For novice rookies who want to more easily learn the basics of Python, Python crawler, web development, big data, data analysis, artificial intelligence and other technologies, here to share system teaching resources Add me V:itz992 [tutorials / tools / methods / troubleshooting] class TecentjobItem (scrapy.Item): # define the fields for your item here like: positionname = scrapy.Field () positionlink = scrapy.Field () positionType = scrapy.Field () peopleNum = scrapy.Field () workLocation = scrapy.Field () publishTime = scrapy.Field ()

3.2. Write crawler file scrapy

#-*-coding: utf-8-*-import scrapyfrom tecentJob.items import TecentjobItemclass TencentSpider (scrapy.Spider): name = 'tencent' allowed_domains = [' tencent.com'] url = 'https://hr.tencent.com/position.php?&start=' offset = 0 start_urls = [url + str (offset)] def parse (self) Response): for each in response.xpath ("/ / tr [@ class = 'even'] | / / tr [@ class =' odd']"): # initialize the model object item = TecentjobItem () item ['positionname'] = each.xpath (". / td [1] / a/text ()"). Extract () [0] item [' positionlink'] = each .XPath (". / td [1] / a/@href"). Extract () [0] item ['positionType'] = each.xpath (". / td [2] / text ()"). Extract () [0] item [' peopleNum'] = each.xpath (". / td [3] / text ()"). Extract () [0] item ['workLocation'] = each.xpath (". / td [ 4] / text () "). Extract () [0] item ['publishTime'] = each.xpath (". / td [5] / text () "). Extract () [0] yield item if self.offset < 100: self.offset + = 10 # send the request rewrite to the scheduler to queue, Get out of the queue and give it to the downloader to download # stitching the new rurl And call back the parse function to handle response # yield scrapy.Request (url, callback=self.parse) yield scrapy.Request (self.url + str (self.offset), callback=self.parse)

3.3. Write the pipe files needed for yield

Import jsonclass TecentjobPipeline (object): def _ init__ (self): self.filename = open ("tencent.json", 'wb') def process_item (self, item, spider): text = json.dumps (dict (item), ensure_ascii=False) + "\ n" self.filename.write (text.encode (' utf-8')) return item def close_spider (self, spider): self.filename.close ()

3.4. Configure request header information in setting

DEFAULT_REQUEST_HEADERS = {'User-Agent':' Mozilla/5.0 (Windows NT 10.0; Win64; x64) AppleWebKit/537.36 (KHTML, like Gecko) Chrome/71.0.3578.98 Safari/537.36', 'Accept':' text/html,application/xhtml+xml,application/xml;q=0.9,*/* For novice rookies who want to learn the basics of Python, Python crawler, web development, big data, data analysis, artificial intelligence and other technologies more easily, add my V:itz992 [tutorials / tools / methods / answers] 4. Here we share the system teaching resources.
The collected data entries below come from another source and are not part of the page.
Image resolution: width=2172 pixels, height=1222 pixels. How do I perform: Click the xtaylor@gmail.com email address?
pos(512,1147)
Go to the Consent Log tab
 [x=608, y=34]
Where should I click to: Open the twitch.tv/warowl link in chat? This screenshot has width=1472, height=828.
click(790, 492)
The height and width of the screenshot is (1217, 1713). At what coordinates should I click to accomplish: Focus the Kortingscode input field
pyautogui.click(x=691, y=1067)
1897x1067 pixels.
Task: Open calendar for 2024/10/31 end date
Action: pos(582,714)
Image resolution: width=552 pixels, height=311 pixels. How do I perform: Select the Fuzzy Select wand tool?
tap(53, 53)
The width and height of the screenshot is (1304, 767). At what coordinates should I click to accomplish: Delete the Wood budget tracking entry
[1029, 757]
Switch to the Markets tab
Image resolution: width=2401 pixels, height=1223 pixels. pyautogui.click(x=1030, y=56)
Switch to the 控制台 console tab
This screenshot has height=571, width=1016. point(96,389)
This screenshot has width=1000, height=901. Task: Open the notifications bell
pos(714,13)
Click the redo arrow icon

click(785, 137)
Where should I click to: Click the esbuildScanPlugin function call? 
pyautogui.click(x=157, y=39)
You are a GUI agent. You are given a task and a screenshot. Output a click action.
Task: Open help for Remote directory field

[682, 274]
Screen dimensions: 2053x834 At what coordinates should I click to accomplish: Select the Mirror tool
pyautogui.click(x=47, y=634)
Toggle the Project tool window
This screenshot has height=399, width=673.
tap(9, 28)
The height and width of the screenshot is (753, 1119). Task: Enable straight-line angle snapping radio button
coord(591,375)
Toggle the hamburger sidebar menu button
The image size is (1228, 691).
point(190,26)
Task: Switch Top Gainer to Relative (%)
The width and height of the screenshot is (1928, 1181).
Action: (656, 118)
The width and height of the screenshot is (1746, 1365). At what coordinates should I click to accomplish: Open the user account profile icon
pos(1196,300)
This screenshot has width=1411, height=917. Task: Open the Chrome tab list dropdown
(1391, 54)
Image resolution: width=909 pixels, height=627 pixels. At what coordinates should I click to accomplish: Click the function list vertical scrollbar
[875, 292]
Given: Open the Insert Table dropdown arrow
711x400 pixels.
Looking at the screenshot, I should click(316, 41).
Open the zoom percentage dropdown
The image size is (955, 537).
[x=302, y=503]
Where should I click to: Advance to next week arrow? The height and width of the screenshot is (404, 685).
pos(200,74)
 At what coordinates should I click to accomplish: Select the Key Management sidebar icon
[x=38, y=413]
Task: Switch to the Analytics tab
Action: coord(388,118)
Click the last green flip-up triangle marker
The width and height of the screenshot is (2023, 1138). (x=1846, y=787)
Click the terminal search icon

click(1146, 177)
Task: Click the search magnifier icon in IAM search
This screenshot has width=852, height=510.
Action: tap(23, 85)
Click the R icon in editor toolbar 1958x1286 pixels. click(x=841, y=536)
The final result

The above is how Python crawls the recruitment information, and the editor believes that there are some knowledge points that we may see or use in our daily work. I hope you can learn more from this article. For more details, please follow the industry information channel.

Welcome to subscribe "Shulou Technology Information " to get latest news, interesting things and hot topics in the IT industry, and controls the hottest and latest Internet news, technology news and IT industry trends.

*The comments in the above article only represent the author's personal views and do not represent the views and positions of this website. If you have more insights, please feel free to contribute and share.